EXERCISE A ->
In the entries, copy word for word the part that opens with the line containing "Given: Click the 添加事件或提醒 input field" and closes with the line containing "will pyautogui.click(x=129, y=391).", with both of those lines included.

== PASSAGE GIVEN ==

The -M2, -M3, and -M4 switches allow different calculation settings to be used for different rings in a bi-wheel, tri-wheel, or quad-wheel chart. The switches take 2, 3, or 4 string parameters respectively, and each string is a command line that gets automatically applied before calculating the planet positions for that ring. If the switch is invoked as -M20, -M30, or -M40 with an extra “0”, then it takes one final parameter for a command line to run at the very end, which can restore settings to default values for subsequent use of the program. With this feature you can do things such as have a heliocentric chart and a geocentric chart displayed at the same time. You can even do things such as (assuming all calculation methods are compiled into the program) have one wheel with planets computed via Swiss Ephemeris, another by the old Placalc ephemeris, and a third by the very old Matrix formulas, to compare their accuracy side by side.

-Y: Display help list of less commonly used command switches.

This displays a list of available command switches, like the -H option but showing only “less common” switches that would clutter things up if they were in the main list, and are usually only specified in configuration files. Hence almost all of those switches begin with 'Y'.

Switches which determine the type of chart to display:

-v: Display list of object positions (chosen by default).

This is just a formal specification for the standard chart listing of the planetary positions. One will get this chart by default if they don't specify any other chart types, and they will get it along with everything else in the -e option (see below). Although it isn't necessary, it must be included if one wants this type of chart to be displayed along with some of the other chart types described below.

-v0: Like -v but express velocities relative to average speed.

===
== EXERCISE INPUTS ==

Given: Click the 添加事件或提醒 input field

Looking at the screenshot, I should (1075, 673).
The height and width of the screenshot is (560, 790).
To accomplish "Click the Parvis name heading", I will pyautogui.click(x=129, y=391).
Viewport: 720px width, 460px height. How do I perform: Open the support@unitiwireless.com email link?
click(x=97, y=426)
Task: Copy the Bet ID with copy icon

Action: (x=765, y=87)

===
== EXERCISE INPUTS ==

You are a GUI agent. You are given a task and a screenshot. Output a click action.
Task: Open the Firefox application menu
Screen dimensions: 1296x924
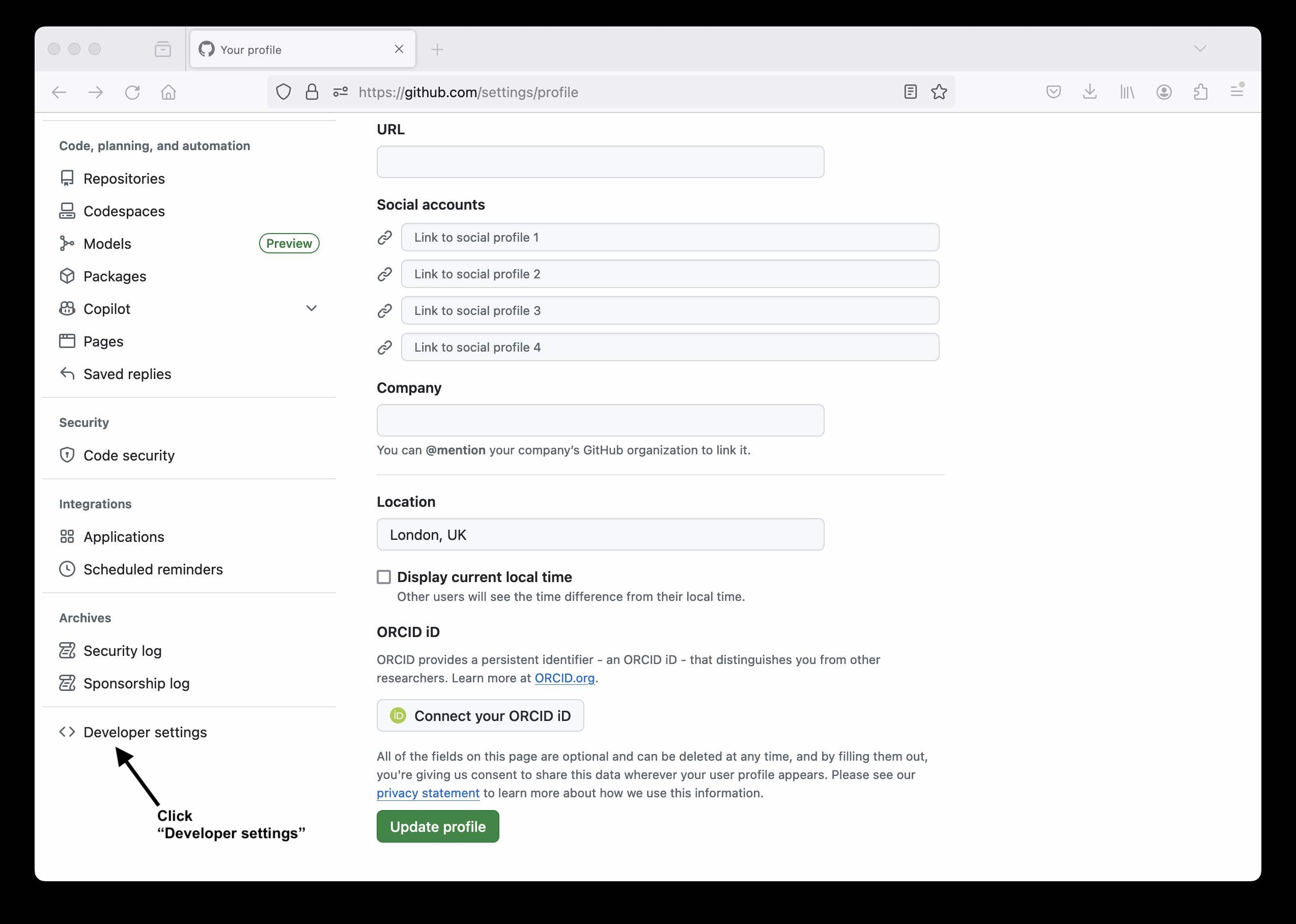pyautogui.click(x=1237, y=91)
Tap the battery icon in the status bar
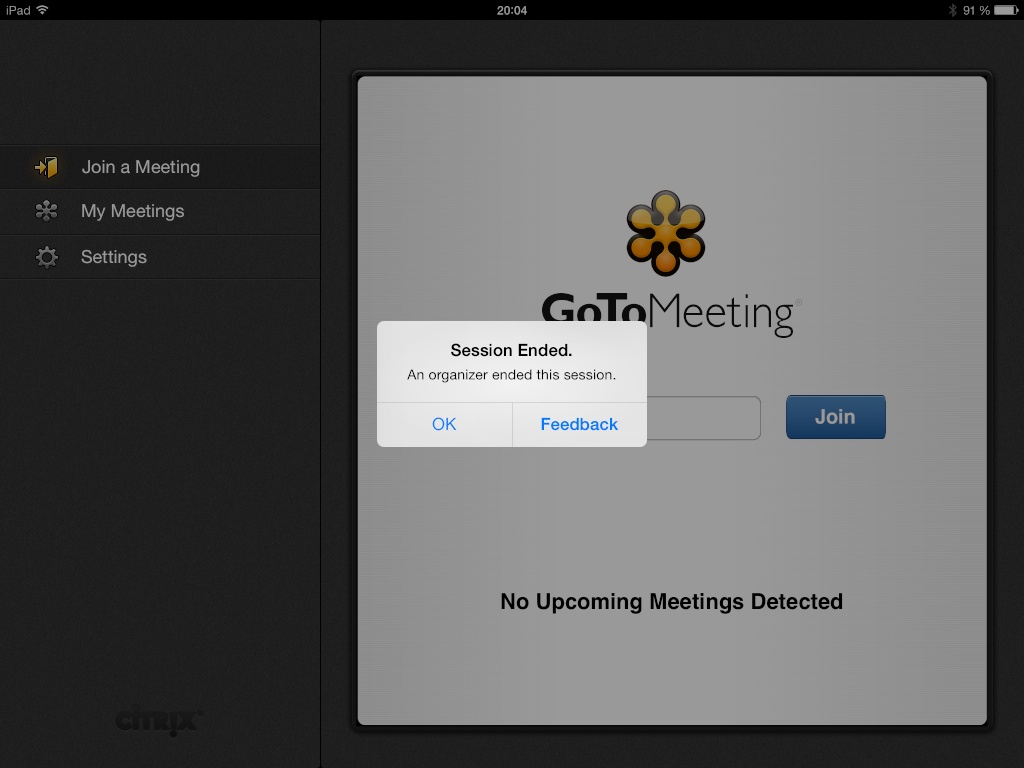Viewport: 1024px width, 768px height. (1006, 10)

===

EXERCISE B ->
Answer these questions using the command switch passage:
(i) How many string parameters does the -M3 switch take?
(ii) With what letter do almost all of the switches listed by -Y begin?
(iii) What does the -v0 switch express velocities relative to?

EXERCISE ANSWER A ->
Given: Click the 添加事件或提醒 input field

Looking at the screenshot, I should (1075, 673).
The height and width of the screenshot is (560, 790).
To accomplish "Click the Parvis name heading", I will pyautogui.click(x=129, y=391).

EXERCISE ANSWER B ->
(i) 3
(ii) 'Y'
(iii) Average speed